Ian Tennant finds out why we should view the ordinary as extraordinary.
A form of science illiteracy exists amongst scientists and always has done. In the 16th century Copernicus’ colleagues outright rejected his suggestion that the Earth revolves around the Sun. Today most scientists reject the idea that mind or consciousness can exist independently of the brain or body. Instead the scientific community follows the unproven assumption that the brain produces consciousness.

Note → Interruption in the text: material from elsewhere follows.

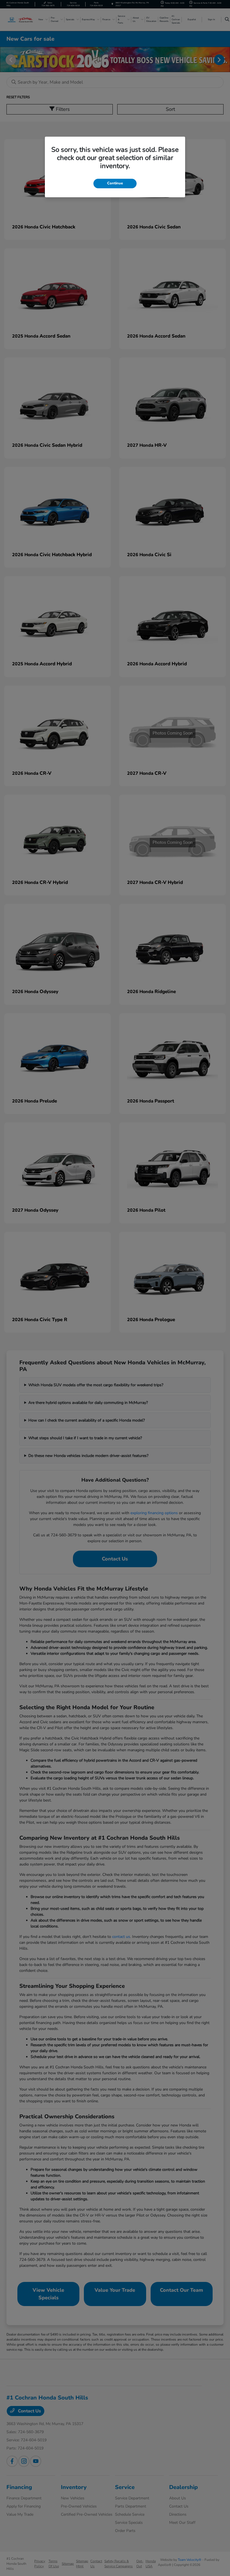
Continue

Data that offends this ‘in vogue’ intelligence is often ignored. In the 18th century pathological disbelief caused the discoverer of oxygen, Antoine Lavoisier and other scientists, to deny with absolute certainty the existence of meteorites. Lavoisier assured his colleagues at the French Academy of this on the grounds that, “Stones cannot fall from the sky!” in spite of hold-in-your-had evidence to the contrary.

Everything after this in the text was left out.